Over the centuries, advanced firms, as well as countries, have been progressing towards higher height by creating blue ocean opportunities. Often they are building it by reducing the role of human labour and natural resources. On the other hand, firms in developing countries have been engaged in aggressive competition in an already matured market-often known as Red Ocean. These firms in developing countries are primarily engaged in trading labor and raw materials, and processing them through imported or infringed ideas. Due to technology based expansion of blue ocean opportunities, often the matured market opportunities around labour and raw material centric value addition have also been diminishing. For example, India made some progress in creating labour-based value addition opportunities in automobile making. But the growth of electric vehicles out of ideas powering automobiles with battery or hydrogen as opposed to gasoline has been eroding India's hard-earned market. Policymakers are often offering diverse incentives in maintaining competitiveness as well as entering into red ocean segments of the global value chain.

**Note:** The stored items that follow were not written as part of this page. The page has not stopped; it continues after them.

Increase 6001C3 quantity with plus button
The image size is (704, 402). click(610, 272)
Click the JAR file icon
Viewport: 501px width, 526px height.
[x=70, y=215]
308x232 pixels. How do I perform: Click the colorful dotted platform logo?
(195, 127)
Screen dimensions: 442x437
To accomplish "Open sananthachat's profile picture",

On one hand, blue ocean opportunity has been expanding. On the other hand, such expansion is offering substitution to products of the red ocean, eroding the possibility of value addition through labour or raw materials. According to Paul M. Ramer, the output of the industrial economy could be conceived as the mixing of ingredients with ideas. These ingredients are composed of standard inputs like labour, raw material, energy, land, capital machinery and so on. These ingredients are broadly termed as objects. So far, developing countries have concentrated on increasing the supply of objects. They have not focused on the importance of ideas in creating a blue ocean opportunity.

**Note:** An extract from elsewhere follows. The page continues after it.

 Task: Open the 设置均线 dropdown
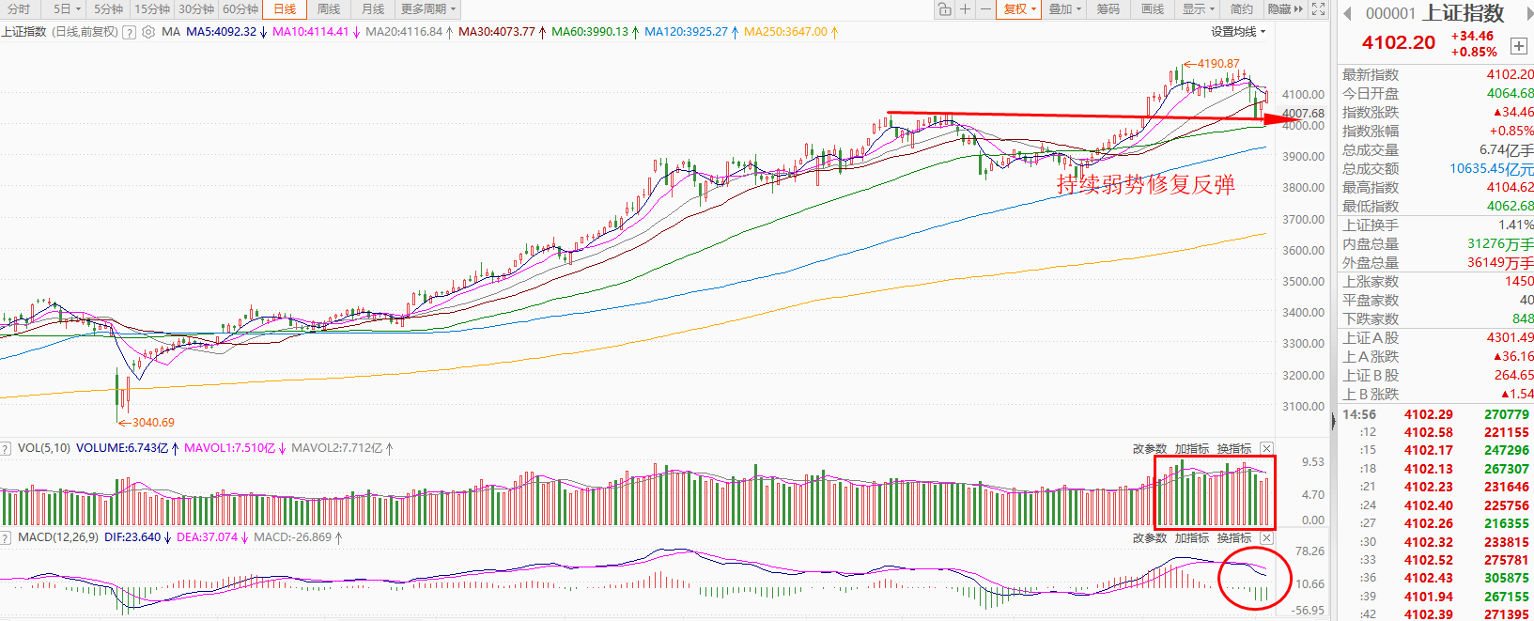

As a result, they are failing to create a new market out of ideas around new technology core. As it's a new one, initially the competition is very low. Often, it offers a monopolistic opportunity. But where is the challenge? Irrespective of the greatness of the idea and strength of the underlying technology core, the journey begins at a loss. To turn this loss into profit, technology should be kept improving for reducing the cost and improving the quality simultaneously. Despite its high potential, often, such a journey is long and highly uncertain as well. For example, Tesla has been trying to create a blue ocean out of the idea of electric vehicles. In pursuing technology opportunities, they are often offering protection for creating labour-based value addition, which is neither rewarding nor sustainable. Such an approach of creating a high-tech economy could be termed as creating yellow ocean opportunity for a few, at the cost of the mass population. For example, both Bangladesh and India, like many other developing countries, have been providing incentives for creating value addition window to high-tech products. In the absence of acquiring the capacity of redesigning high-tech products or other products with high-tech through innovative ideas, their successes are being short-lived. For example, India's majority market share of mobile phone handsets is being taken over by Chinese providers. These Chinese companies have been rapidly developing ideas and getting patents for creating blue ocean opportunity of offering next-generation higher value handsets at a less cost.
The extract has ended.